The solution obtained using this method will not be the same as that in the original formulation, though it may possibly be close.

awkward

If you have access to a linear programming package, problems of this type can be solved by linear programming. In the above problem, we would reformulate the problem as follows:

minimize a + b + c + d
subject to
a - b = 1 - x - y
c - d = 4 - 2x - y
a, b, c, d >= 0

The trick is that if [itex]1 - x - y \ge 0[/itex], then [itex]a = 1 - x - y[/itex] and [itex]b = 0[/itex]; otherwise [itex]a = 0[/itex] and [itex]b = - (1 - x - y)[/itex]. So [itex]a + b = |1 - x - y|[/itex] in all cases.
You might think that other solutions are possible-- for example, if [itex]1 - x - y = 2[/itex], then [itex]a = 3[/itex] and [itex]b = 1[/itex] seems to be an alternative solution that would mess things up. But this will never happen if you are using the Simplex Algorithm, because it is guaranteed to always find a solution at a vertex of the feasible polyhedron. At least one of [itex]a[/itex] and [itex]b[/itex] will always be zero.

Aero51

Why? If you square the function and find the zeros, these points should correspond to where a derivative does not exist in the original function. Take a-x, for example, if you calculate the 0 point of (a-x)^2 you get a double root at x=a, consistent with the original formula. Squaring any higher order polynomial inside the absolute value function will still have roots at the location where the original function has no derivative.

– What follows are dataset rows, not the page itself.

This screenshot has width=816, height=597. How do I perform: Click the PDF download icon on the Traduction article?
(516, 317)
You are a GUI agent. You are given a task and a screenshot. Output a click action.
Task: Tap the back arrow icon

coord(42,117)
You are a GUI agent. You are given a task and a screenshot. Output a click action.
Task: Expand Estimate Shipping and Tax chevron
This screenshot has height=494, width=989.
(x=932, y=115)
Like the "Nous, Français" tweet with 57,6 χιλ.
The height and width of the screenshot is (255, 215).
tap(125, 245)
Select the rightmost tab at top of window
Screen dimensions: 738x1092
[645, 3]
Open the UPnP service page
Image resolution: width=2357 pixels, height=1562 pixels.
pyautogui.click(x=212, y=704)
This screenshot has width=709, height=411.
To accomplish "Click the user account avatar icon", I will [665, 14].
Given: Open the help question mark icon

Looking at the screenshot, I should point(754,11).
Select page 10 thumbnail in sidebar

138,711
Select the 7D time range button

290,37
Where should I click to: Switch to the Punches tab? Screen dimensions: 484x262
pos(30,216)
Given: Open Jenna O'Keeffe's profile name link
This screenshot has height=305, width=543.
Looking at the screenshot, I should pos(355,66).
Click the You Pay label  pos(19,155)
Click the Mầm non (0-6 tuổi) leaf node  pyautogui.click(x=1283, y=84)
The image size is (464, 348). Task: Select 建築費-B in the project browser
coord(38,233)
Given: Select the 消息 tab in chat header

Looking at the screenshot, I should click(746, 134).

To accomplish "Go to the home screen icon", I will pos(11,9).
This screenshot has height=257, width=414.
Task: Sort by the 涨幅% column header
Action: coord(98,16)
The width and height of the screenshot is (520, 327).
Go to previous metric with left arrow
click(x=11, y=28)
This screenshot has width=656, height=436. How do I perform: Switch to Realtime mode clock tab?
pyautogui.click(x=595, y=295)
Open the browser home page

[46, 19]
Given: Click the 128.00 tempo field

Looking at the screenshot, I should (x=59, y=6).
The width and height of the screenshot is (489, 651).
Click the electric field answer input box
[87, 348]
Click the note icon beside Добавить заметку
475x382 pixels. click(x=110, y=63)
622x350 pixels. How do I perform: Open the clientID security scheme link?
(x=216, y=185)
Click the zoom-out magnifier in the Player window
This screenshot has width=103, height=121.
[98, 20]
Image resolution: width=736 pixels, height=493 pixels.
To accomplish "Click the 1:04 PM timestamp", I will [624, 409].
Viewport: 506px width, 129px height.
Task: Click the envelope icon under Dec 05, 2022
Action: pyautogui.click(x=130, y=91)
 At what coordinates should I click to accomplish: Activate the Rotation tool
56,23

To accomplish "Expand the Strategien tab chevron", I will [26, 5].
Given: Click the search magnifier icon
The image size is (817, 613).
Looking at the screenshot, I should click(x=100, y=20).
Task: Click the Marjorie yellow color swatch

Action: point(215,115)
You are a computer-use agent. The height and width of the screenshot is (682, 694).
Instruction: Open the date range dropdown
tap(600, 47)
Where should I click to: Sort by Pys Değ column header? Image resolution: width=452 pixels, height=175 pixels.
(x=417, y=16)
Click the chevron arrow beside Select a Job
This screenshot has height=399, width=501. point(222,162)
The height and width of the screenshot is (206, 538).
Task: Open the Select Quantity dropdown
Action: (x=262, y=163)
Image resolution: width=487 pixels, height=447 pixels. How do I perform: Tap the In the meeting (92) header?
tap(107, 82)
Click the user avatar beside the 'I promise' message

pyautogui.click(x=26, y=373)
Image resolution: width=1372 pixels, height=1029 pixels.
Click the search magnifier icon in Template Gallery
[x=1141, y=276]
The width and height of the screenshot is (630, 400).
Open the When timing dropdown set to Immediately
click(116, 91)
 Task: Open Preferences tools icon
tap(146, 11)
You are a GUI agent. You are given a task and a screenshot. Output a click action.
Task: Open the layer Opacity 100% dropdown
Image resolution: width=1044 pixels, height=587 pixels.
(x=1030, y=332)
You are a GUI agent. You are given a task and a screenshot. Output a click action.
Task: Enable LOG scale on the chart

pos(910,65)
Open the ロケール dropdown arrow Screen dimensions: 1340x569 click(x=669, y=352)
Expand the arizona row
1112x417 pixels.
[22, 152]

You can use this information to more quickly find the max/min of an absolute value function.

Ang Zhi Ping

This method works if [itex]f(x)[/itex] comprises of a single absolute term. If there are two or more terms, i.e. [itex]f(x,y) = |2x-y+3|+|x+3y+1| + |x-y+6|[/itex], the optimal solution which minimizes [itex]f[/itex] is not the same as [itex]g(x,y) = (2x-y+3)^2+(x+3y+1)^2 +(x-y+6)^2[/itex], simply because there is no way to transform the second equation to the first.